The Most Important Words in the Torah

"Hear, O Israel: The LORD our God, the LORD is one." With these words — the Shema (from the Hebrew shema, meaning "hear" or "listen") — the Book of Deuteronomy delivers what Jesus himself would later call the greatest commandment. Found in Deuteronomy 6:4–9, this passage is not merely a theological statement. It is a call to total devotion, a reshaping of identity, and a blueprint for passing faith from generation to generation.

Understanding the Text: Verse by Verse

Verse 4 — "The LORD is One"

The declaration YHWH Eloheinu YHWH Echad asserts both the exclusive identity of Israel's God and his absolute unity. In a world saturated with polytheism, this was a radical claim. God is not one among many — he is the only One. Jewish scholars, Christian theologians, and biblical linguists have long reflected on the richness of the Hebrew word echad (one), which can carry the sense of a unified wholeness.

Verse 5 — Love as Total Commitment

"You shall love the LORD your God with all your heart, with all your soul, and with all your strength." This command to love is unlike any other in ancient religious literature. It is not merely an emotion but a covenant orientation — a directing of the whole person (heart, soul, and strength) toward God. The word lev (heart) in Hebrew encompasses the mind and will, not just feelings.

Verses 6–9 — Internalizing and Transmitting the Word

God's commands are to be on the heart, spoken to children, discussed in daily rhythms (sitting, walking, waking, sleeping), bound on the hand, worn on the forehead, and written on doorposts. This is not superstition — it is total saturation. The Word of God was to shape every space: inner life, family life, public life, and the home itself.

The Shema in the New Testament

When a scribe asked Jesus which commandment was greatest (Mark 12:28–34), Jesus quoted the Shema directly. He then linked it inseparably with the command to love one's neighbor (Leviticus 19:18). This shows that the Shema was not merely an intellectual confession but the root from which ethical and relational life grows.

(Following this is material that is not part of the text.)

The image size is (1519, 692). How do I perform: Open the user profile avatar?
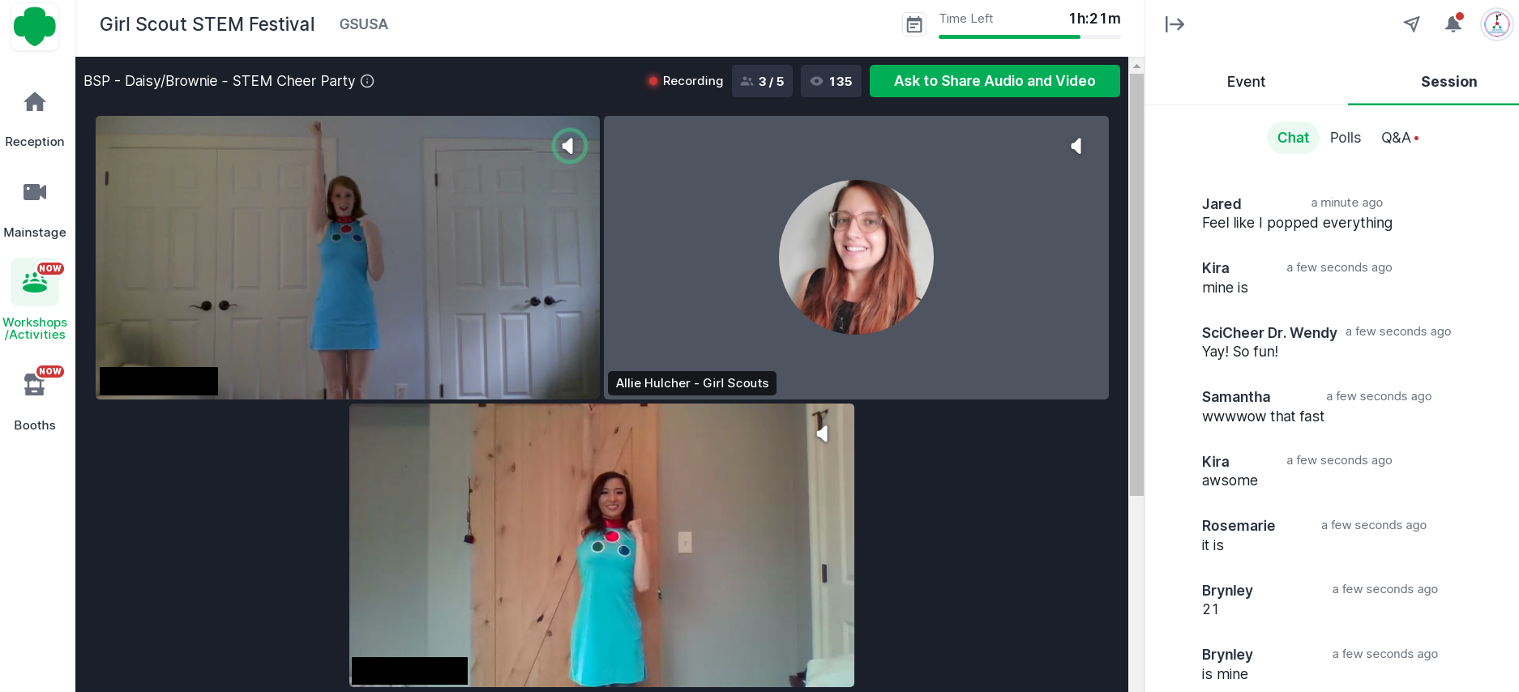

Application for the Believer Today

  • Daily recitation: Many Christians benefit from reading or praying the Shema as a morning declaration of faith and loyalty.
  • Family discipleship: Deuteronomy 6:7 places the primary responsibility for spiritual formation on parents, not institutions. Teaching faith "as you walk along the road" is an invitation to organic, everyday discipleship.
  • Wholehearted devotion: The Shema challenges compartmentalized faith. God is not meant for Sundays — he is meant for all of life.

Conclusion

Deuteronomy 6 is not an ancient relic. It is a living text that confronts every generation with the same question: Is your devotion partial, or is it whole? The Shema calls us not to a religion, but to a relationship — one that flows from a unified heart into every corner of our lives.